→ **DOCUMENT SECTION**:
※ ※ ※
Reliable Tradeshow Audit Info Important to Exhibitors

A recent BPA Worldwide research study indicates a disconnect between US-based event organizers and their exhibitors in terms of utilizing independent event audit data. Reported in a BPA Whitepaper on exhibitor ROI at tradeshow events, organizers are aware of event audits, but believed a show audit led to unnecessary costs and intrusive processes.

The BPA study set out to determine the key ROI drivers for event exhibitors, the extent to which verified attendance and demographic data would influence exhibitors to add an event to their plan, and the extent to which exhibitors hold show organizers accountable for delivering on promises of audience quantity and quality.



According to Forrester Consulting Services for American Business Media, of marketers' budgets in 2007 Only marketing communications (17%) and online advertising (16%) drew more ad dollars than trade shows and events. Face-to-face events made up 15%. While events trailed slightly in terms of ad dollars spent in the marketplace, Forrester reports:

  • 60.9% of marketers considered face-to-face exhibiting as the best means to effectively build brand image
  • 62.9% indicated in-person events are considered the best tactic to generate qualified leads

Data from Exhibit Surveys, says the report, shows "traffic density" has shown a consistent downward trend to approximately 2.3 attendees in 2007 from a high of over 3 a decade earlier, while 40% of the survey respondents indicate that traffic to exhibits has decreased in just 2008. However, ESI reports "audience interest factor" has increased significantly to near 80% in 2007 from an interest factor of around 50% during the same period.
※ ※ ※
→ **RECORDED DATA**:
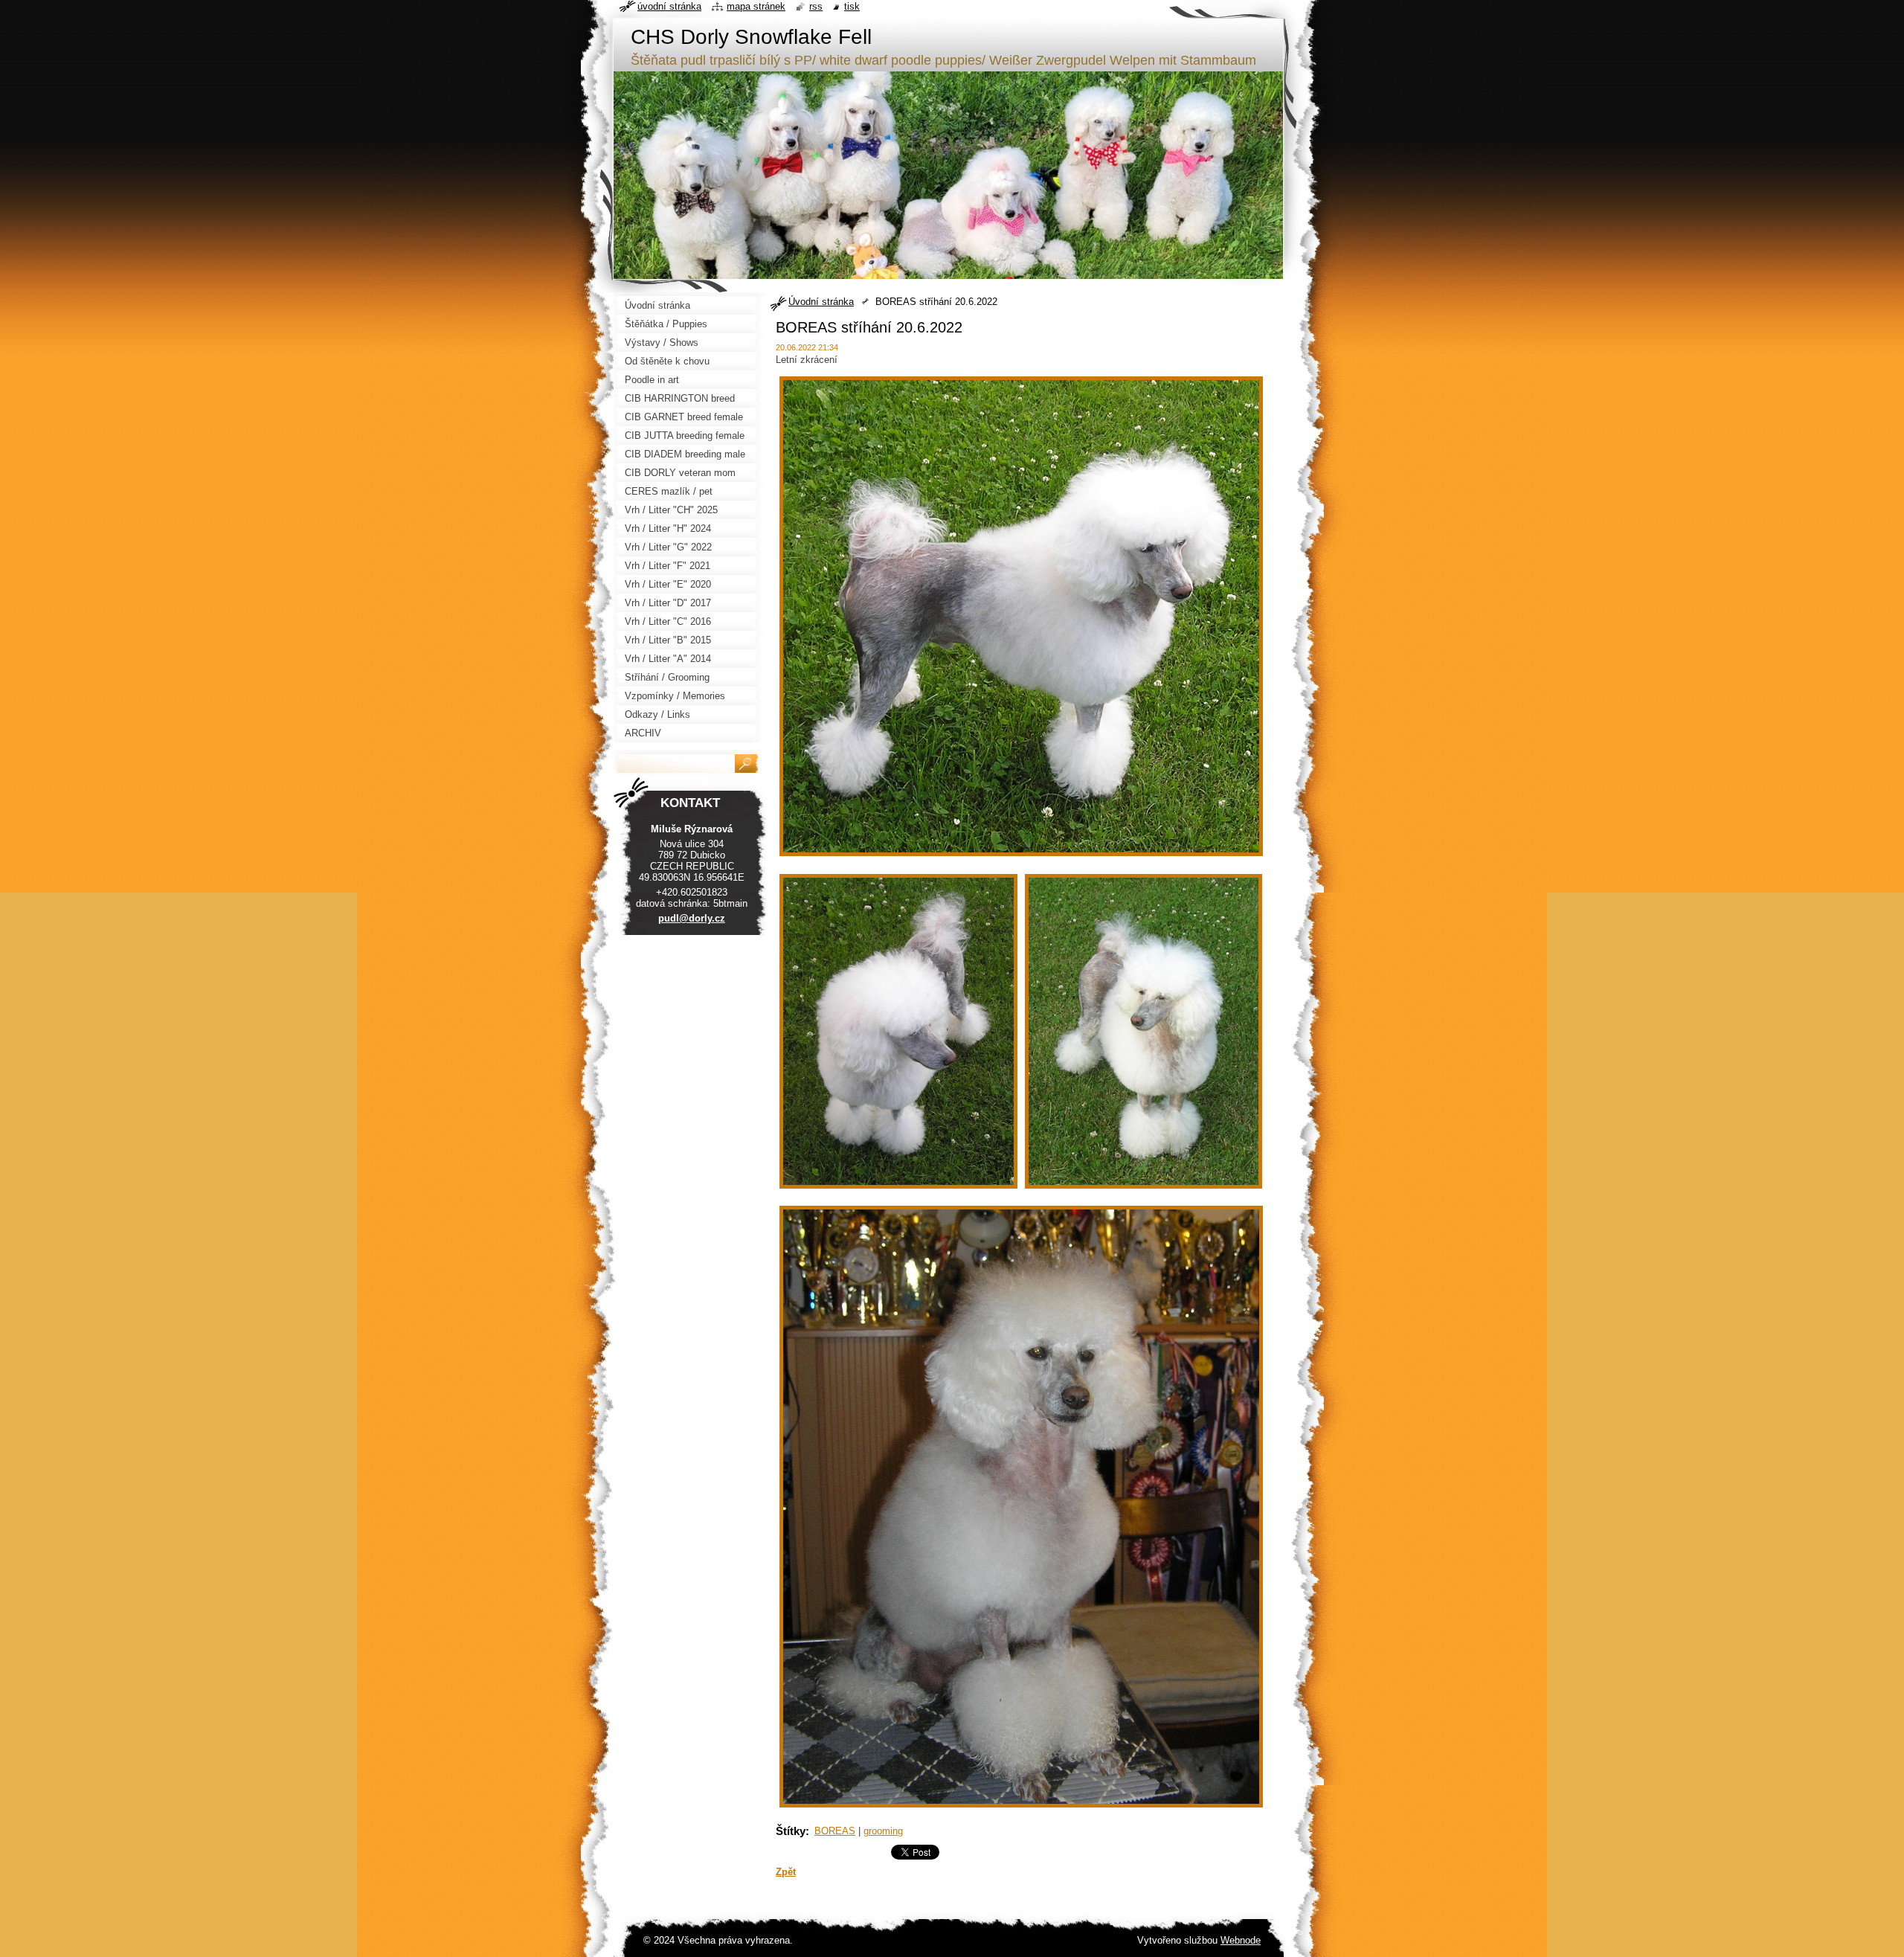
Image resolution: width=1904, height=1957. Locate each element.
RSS (816, 6)
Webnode (1240, 1940)
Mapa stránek (756, 6)
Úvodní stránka (821, 301)
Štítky (790, 1831)
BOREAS (834, 1831)
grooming (883, 1831)
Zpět (786, 1871)
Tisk (852, 6)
※ ※ ※
In the tradeshow audit article, what share of marketers considered face-to-face exhibiting the best means to build brand image?

→ **TASK RESPONSE**: 60.9%